According to a recent study published in Neurology, the medical journal of the American Academy of Neurology, nearly one million people are living with multiple sclerosis (MS) in the United States. With this statistic, it’s no surprise the YMCA of Greater Houston wanted to serve the MS population and anyone living with a chronic-disease condition.
Their initiative began in 2015 by adding specialized yoga and aquatics classes for those living with MS, and the response was strong. Their initiative grew from there and blossomed into a full program designed to specifically serve those with MS, which piloted in 2017.
“A relationship was started with Leorah A. Freeman, a neurologist at The University of Texas Health Science Center at Houston (UT Health), whom took an immediate interest in what we were doing, since she had a number of MS patients and was keen on clinical research into the effects of physical activity,” said Matthew Jewell, the association director of operations at the Greater Houston Y.
From there, the initiative became a partnership with the National Multiple Sclerosis Society (NMSS), UT Health and the YMCA to create a curriculum from scratch, including a training class for the program facilitators. The working title of the program was Group Exercise for Multiple Sclerosis (GEMS), but they wanted a name that fit with the acronym MS. Thus came Moving Stronger, a first-of-its-kind offering.
The 12-week program includes 24 sessions of exercise, education and bonding discussions around subjects relevant to people with MS. Each week is focused around a different modality of either yoga, water exercise, or functional fitness with free weights and machines. A robust pre and post 12-week physical evaluation happens, in addition to participant surveys.
Overall, the program has provided a benefit to certain demographics. “The program serves a population that otherwise has very little access to physical activity, improving not only their physical but also mental and spiritual health through the camaraderie and routine, as well as bringing awareness to others of what the experience of MS can be like, and how there is hope for even better daily living,” said Jewell.

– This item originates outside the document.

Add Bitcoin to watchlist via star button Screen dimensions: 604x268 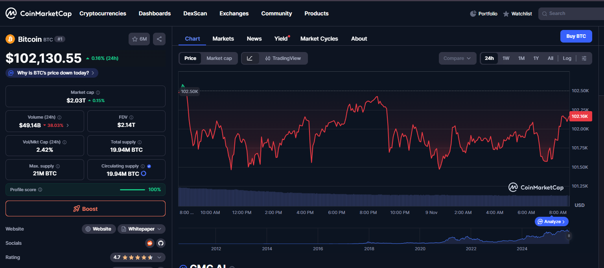[x=139, y=39]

While exercise has not been shown to slow the progression of MS, it can help decrease complications that arise from muscular fatigue, weakness, contractures and spasticity. Additionally, exercise can serve as an outlet for stress reduction and help maximize independence, regardless of one’s ability. “Mental health is a huge factor for those with MS, both with cognitive function and emotion, so when that improves, everything else about them is affected positively,” said Jewell.
Overall, the Greater Houston Y is working hard to make a positive impact on those living with MS in their community, and they couldn’t be happier. “The Y is very pleased to be able to provide specifically tailored programming for this population and offer it at no cost to the participants,” said Jewel. “We seek to serve everyone with love and compassion while creating the best experiences possible for them.”